TASK GOAL -
One line at a time, check the entries below for the word "title", and copy each line that has it.

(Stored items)
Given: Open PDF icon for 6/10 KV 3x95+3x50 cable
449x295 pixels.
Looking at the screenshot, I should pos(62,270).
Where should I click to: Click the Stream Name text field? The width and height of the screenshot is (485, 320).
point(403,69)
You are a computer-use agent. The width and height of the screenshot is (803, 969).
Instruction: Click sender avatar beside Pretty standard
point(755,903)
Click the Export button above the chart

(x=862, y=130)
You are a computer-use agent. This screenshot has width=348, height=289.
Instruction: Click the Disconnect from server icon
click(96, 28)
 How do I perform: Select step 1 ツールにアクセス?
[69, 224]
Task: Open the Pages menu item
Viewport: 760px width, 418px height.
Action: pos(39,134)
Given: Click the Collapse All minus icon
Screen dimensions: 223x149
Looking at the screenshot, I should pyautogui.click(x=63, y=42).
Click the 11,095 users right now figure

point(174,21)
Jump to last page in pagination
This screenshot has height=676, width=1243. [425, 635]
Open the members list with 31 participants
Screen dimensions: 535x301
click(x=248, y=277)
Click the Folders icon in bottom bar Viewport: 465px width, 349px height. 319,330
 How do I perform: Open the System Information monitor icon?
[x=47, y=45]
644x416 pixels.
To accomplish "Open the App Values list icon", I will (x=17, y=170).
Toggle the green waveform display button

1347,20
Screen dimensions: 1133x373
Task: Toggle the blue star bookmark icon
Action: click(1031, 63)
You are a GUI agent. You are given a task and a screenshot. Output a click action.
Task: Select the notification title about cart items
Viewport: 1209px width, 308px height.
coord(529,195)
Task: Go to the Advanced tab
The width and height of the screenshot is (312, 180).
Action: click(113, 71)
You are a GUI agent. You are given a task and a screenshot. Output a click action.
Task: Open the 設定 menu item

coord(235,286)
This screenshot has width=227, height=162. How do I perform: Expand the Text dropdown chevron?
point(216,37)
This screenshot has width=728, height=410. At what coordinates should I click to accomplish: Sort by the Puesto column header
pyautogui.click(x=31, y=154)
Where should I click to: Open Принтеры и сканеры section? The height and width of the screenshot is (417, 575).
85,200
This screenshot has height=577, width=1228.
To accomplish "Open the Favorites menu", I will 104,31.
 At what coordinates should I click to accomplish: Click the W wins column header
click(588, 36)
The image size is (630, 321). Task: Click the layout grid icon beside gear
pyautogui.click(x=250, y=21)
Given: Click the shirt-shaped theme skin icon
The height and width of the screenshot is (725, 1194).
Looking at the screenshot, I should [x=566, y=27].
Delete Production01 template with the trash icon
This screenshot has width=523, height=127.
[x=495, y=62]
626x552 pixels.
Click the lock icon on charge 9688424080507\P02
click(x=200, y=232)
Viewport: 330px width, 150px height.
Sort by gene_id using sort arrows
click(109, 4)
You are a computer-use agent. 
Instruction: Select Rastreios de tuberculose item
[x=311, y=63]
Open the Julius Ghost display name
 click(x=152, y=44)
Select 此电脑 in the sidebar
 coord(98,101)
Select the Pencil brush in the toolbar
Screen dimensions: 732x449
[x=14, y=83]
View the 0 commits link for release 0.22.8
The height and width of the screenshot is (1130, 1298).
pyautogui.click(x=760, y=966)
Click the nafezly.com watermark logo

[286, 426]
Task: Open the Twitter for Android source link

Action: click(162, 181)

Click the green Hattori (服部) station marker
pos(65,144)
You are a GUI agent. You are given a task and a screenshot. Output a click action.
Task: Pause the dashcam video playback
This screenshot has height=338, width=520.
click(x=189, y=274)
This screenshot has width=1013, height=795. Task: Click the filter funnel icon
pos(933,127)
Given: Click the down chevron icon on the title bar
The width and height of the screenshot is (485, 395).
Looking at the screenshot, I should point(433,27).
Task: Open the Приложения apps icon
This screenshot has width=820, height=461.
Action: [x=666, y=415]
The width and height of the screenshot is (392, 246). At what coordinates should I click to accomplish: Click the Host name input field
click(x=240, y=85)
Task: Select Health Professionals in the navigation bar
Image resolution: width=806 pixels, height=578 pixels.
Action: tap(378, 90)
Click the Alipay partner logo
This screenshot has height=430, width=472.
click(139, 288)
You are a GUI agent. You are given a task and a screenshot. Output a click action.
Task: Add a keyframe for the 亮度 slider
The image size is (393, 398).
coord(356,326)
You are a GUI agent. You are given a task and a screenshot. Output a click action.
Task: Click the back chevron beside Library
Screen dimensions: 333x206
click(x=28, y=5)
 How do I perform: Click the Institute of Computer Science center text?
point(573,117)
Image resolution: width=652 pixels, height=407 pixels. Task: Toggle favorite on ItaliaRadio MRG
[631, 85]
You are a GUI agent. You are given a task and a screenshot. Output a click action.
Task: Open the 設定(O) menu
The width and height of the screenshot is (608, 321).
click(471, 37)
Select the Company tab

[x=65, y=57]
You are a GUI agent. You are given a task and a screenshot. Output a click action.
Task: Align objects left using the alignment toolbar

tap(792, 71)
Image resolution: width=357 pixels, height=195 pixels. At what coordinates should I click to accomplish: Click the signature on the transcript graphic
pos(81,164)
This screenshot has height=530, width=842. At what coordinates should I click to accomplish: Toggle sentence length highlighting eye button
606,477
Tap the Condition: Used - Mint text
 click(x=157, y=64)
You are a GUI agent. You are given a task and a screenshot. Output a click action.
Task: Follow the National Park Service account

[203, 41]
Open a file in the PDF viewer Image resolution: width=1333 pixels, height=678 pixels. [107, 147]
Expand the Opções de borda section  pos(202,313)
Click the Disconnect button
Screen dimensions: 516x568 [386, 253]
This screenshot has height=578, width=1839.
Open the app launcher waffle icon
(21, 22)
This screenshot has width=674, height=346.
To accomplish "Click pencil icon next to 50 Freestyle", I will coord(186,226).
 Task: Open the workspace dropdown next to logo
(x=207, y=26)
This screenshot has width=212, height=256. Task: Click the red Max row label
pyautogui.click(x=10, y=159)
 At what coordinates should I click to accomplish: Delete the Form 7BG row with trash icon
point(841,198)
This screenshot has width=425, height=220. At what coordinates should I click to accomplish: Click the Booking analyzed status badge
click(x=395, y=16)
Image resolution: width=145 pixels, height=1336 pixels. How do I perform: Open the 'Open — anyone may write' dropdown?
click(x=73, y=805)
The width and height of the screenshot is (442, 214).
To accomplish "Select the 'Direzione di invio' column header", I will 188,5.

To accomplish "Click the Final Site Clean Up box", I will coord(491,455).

RESULT OF THIS EXERCISE -
Task: Select the notification title about cart items
Given: Click the down chevron icon on the title bar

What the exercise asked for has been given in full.